» **YOUR INSTRUCTIONS**: Revise the data below by swapping each "GUI agent" for "screen agent" and keeping everything else the same.

» **MATERIAL PROVIDED**:
☆ ☆ ☆ ☆

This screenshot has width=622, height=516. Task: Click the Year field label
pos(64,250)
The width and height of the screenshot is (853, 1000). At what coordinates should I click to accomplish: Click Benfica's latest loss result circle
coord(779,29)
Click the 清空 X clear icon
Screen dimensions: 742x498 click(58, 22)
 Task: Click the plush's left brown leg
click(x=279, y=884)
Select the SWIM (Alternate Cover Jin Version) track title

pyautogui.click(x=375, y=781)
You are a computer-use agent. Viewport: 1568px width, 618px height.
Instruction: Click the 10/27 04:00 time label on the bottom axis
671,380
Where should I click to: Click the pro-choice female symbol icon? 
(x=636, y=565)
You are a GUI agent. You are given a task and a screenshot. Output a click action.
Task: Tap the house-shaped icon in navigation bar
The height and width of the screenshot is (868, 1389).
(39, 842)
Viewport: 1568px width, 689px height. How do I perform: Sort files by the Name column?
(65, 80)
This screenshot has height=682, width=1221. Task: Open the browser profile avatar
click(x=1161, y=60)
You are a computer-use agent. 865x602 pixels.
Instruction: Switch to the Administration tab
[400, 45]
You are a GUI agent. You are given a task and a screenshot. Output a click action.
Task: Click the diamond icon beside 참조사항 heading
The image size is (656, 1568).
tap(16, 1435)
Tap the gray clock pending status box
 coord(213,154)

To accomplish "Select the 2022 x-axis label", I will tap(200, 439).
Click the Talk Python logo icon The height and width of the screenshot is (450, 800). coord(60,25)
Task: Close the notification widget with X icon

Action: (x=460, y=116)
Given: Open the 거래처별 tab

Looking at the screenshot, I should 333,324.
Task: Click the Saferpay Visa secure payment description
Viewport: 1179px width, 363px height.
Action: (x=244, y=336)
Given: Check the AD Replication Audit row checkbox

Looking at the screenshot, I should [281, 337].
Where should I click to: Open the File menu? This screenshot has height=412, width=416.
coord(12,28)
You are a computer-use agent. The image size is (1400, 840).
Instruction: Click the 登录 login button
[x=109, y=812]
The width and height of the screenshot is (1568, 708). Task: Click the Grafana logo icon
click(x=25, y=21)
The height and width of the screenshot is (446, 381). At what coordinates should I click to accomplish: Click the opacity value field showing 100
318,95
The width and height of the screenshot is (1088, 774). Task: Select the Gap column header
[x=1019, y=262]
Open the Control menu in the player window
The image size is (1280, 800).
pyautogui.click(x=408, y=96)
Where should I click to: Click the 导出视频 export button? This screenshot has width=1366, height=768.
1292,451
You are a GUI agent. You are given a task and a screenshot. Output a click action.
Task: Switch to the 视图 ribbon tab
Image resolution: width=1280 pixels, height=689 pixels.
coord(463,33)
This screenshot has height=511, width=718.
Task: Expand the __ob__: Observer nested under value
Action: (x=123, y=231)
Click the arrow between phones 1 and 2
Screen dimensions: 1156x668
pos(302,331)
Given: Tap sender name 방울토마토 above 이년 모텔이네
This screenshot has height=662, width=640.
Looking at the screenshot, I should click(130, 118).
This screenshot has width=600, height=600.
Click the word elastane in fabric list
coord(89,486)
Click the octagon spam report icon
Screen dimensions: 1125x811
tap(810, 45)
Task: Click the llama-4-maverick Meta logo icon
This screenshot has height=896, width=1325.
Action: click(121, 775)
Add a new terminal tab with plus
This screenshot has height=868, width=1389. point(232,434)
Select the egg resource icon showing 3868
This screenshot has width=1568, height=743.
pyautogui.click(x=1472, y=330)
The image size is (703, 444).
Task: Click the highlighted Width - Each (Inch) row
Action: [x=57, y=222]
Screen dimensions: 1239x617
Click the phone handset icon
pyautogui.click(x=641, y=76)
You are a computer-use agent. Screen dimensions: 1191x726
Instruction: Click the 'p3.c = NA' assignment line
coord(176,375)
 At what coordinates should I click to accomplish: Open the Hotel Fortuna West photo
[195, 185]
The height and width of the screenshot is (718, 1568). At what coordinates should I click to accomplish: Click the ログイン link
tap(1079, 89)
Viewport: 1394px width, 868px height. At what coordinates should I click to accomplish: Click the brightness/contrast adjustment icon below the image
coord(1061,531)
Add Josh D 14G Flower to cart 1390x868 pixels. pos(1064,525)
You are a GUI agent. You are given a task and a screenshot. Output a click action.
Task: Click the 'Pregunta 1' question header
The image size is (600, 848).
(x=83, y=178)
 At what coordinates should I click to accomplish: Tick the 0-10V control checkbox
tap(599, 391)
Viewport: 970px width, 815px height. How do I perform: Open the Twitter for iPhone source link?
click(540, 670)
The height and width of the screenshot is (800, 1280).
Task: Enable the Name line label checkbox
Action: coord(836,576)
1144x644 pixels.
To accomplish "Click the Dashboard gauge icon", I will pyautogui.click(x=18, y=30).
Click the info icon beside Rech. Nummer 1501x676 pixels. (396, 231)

☆ ☆ ☆ ☆

» **RESPONSE TO THIS TASK**:
This screenshot has width=622, height=516. Task: Click the Year field label
pos(64,250)
The width and height of the screenshot is (853, 1000). At what coordinates should I click to accomplish: Click Benfica's latest loss result circle
coord(779,29)
Click the 清空 X clear icon
Screen dimensions: 742x498 click(58, 22)
 Task: Click the plush's left brown leg
click(x=279, y=884)
Select the SWIM (Alternate Cover Jin Version) track title

pyautogui.click(x=375, y=781)
You are a computer-use agent. Viewport: 1568px width, 618px height.
Instruction: Click the 10/27 04:00 time label on the bottom axis
671,380
Where should I click to: Click the pro-choice female symbol icon? 
(x=636, y=565)
You are a screen agent. You are given a task and a screenshot. Output a click action.
Task: Tap the house-shaped icon in navigation bar
The height and width of the screenshot is (868, 1389).
(39, 842)
Viewport: 1568px width, 689px height. How do I perform: Sort files by the Name column?
(65, 80)
This screenshot has height=682, width=1221. Task: Open the browser profile avatar
click(x=1161, y=60)
You are a computer-use agent. 865x602 pixels.
Instruction: Switch to the Administration tab
[400, 45]
You are a screen agent. You are given a task and a screenshot. Output a click action.
Task: Click the diamond icon beside 참조사항 heading
The image size is (656, 1568).
tap(16, 1435)
Tap the gray clock pending status box
 coord(213,154)

To accomplish "Select the 2022 x-axis label", I will tap(200, 439).
Click the Talk Python logo icon The height and width of the screenshot is (450, 800). coord(60,25)
Task: Close the notification widget with X icon

Action: (x=460, y=116)
Given: Open the 거래처별 tab

Looking at the screenshot, I should 333,324.
Task: Click the Saferpay Visa secure payment description
Viewport: 1179px width, 363px height.
Action: (x=244, y=336)
Given: Check the AD Replication Audit row checkbox

Looking at the screenshot, I should [281, 337].
Where should I click to: Open the File menu? This screenshot has height=412, width=416.
coord(12,28)
You are a computer-use agent. The image size is (1400, 840).
Instruction: Click the 登录 login button
[x=109, y=812]
The width and height of the screenshot is (1568, 708). Task: Click the Grafana logo icon
click(x=25, y=21)
The height and width of the screenshot is (446, 381). At what coordinates should I click to accomplish: Click the opacity value field showing 100
318,95
The width and height of the screenshot is (1088, 774). Task: Select the Gap column header
[x=1019, y=262]
Open the Control menu in the player window
The image size is (1280, 800).
pyautogui.click(x=408, y=96)
Where should I click to: Click the 导出视频 export button? This screenshot has width=1366, height=768.
1292,451
You are a screen agent. You are given a task and a screenshot. Output a click action.
Task: Switch to the 视图 ribbon tab
Image resolution: width=1280 pixels, height=689 pixels.
coord(463,33)
This screenshot has height=511, width=718.
Task: Expand the __ob__: Observer nested under value
Action: (x=123, y=231)
Click the arrow between phones 1 and 2
Screen dimensions: 1156x668
pos(302,331)
Given: Tap sender name 방울토마토 above 이년 모텔이네
This screenshot has height=662, width=640.
Looking at the screenshot, I should click(130, 118).
This screenshot has width=600, height=600.
Click the word elastane in fabric list
coord(89,486)
Click the octagon spam report icon
Screen dimensions: 1125x811
tap(810, 45)
Task: Click the llama-4-maverick Meta logo icon
This screenshot has height=896, width=1325.
Action: click(121, 775)
Add a new terminal tab with plus
This screenshot has height=868, width=1389. point(232,434)
Select the egg resource icon showing 3868
This screenshot has width=1568, height=743.
pyautogui.click(x=1472, y=330)
The image size is (703, 444).
Task: Click the highlighted Width - Each (Inch) row
Action: [x=57, y=222]
Screen dimensions: 1239x617
Click the phone handset icon
pyautogui.click(x=641, y=76)
You are a computer-use agent. Screen dimensions: 1191x726
Instruction: Click the 'p3.c = NA' assignment line
coord(176,375)
 At what coordinates should I click to accomplish: Open the Hotel Fortuna West photo
[195, 185]
The height and width of the screenshot is (718, 1568). At what coordinates should I click to accomplish: Click the ログイン link
tap(1079, 89)
Viewport: 1394px width, 868px height. At what coordinates should I click to accomplish: Click the brightness/contrast adjustment icon below the image
coord(1061,531)
Add Josh D 14G Flower to cart 1390x868 pixels. pos(1064,525)
You are a screen agent. You are given a task and a screenshot. Output a click action.
Task: Click the 'Pregunta 1' question header
The image size is (600, 848).
(x=83, y=178)
 At what coordinates should I click to accomplish: Tick the 0-10V control checkbox
tap(599, 391)
Viewport: 970px width, 815px height. How do I perform: Open the Twitter for iPhone source link?
click(540, 670)
The height and width of the screenshot is (800, 1280).
Task: Enable the Name line label checkbox
Action: coord(836,576)
1144x644 pixels.
To accomplish "Click the Dashboard gauge icon", I will pyautogui.click(x=18, y=30).
Click the info icon beside Rech. Nummer 1501x676 pixels. (396, 231)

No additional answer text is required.